In fact, P4K’s end of the year lists are often an opportunity for them to play catch up on bands, albums, or trends they may have missed or failed to capitalize on. This very circumstance happened in 2007 when the Dirty Projectors’ then-new LP, Rise Above, earned an initial rating of 8.1, but then jumped to the 21st spot on Pitchfork’s “Top 50 Albums of 2007” list.

It is in these situations that hipster bias runs rampant and journalistic integrity is called into question. The site does not hide what it considers “cool” or “uncool” and this is often reflected in its reviews.

Pitchfork constantly hypes certain trends or bands, such as those mentioned above, giving acts that fall into specific genres of cool more favorable reviews. On the other hand, this leaves more mainstream acts such as Nine Inch Nails or the Foo Fighters left with poor album ratings.

Although I can’t or won’t wholly defend either bands recent output, there is still something to be said here – there is no way Pitchfork would ever review a Foo Fighters record favorably, even if it happened to be the next SMiLE.

The publication’s musical festival and online video network, named Pitchfork.tv, blur the lines of integrity even further.
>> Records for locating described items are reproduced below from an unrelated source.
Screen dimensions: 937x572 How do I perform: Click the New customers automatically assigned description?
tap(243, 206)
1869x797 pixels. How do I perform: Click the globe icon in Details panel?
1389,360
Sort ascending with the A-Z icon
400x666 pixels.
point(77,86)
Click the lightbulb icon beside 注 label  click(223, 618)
Bands whose videos play on the online TV station or who are scheduled to perform at the webzine’s yearly outdoor festival interestingly earn positive and favorable ratings when their albums are reviewed.
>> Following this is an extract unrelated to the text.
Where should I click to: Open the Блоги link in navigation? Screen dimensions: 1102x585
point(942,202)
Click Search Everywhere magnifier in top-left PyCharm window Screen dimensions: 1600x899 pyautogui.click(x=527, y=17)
Does Pitchfork have a hidden agenda to control the ebb and flow of indie music? That’s for conspiracy theorists to decide. Without doubt, the site acts in several ways that should get one questioning their motives as journalists.

Despite these criticisms, both blatantly obvious and personally rooted, Pitchfork is an influence juggernaut for a few good reasons. They provide the greatest indie music news feed on the web, constantly updating the happenings of every band that is remotely associated with the noted genre. Furthermore, the site does a thorough job of hosting fresh MP3s, collecting the crème of the blog crop on their Forkcast song review system.

Whether you subscribe to the dogma that is Pitchfork Media or if this is the first you’ve ever heard of the site, I encourage everyone to make their own decisions. Visit the publication, but subscribe to every music blog you can. Most important, be leery of the compromising situations, trend setting, and hipster elitism that has entrenched itself in indie rock journalism.

I will continue to visit Pitchfork on a near daily basis, but I will take everything I read there, or anywhere else for that matter, with a grain of salt.

1 comment:

Anonymous said...

Hey Man,

I'm thinking the purpose of my surfing and taking music tasting tours on the web these days is about gauging where the genre states are at. For instance, by listening to different artists, seeing who they're working with, comparing the styles, and tracking changes over the last couple decades, I'm getting a better and better idea of how things are trending, who the music hotshots are and where the music hotspots are around the world. What I'm getting at is Pitchfork's esoteric language is just what a person needs in order to do the above. They talk about trends of individual bands, trends in the industry, trends in the culture, etc. Do you find that useful as well?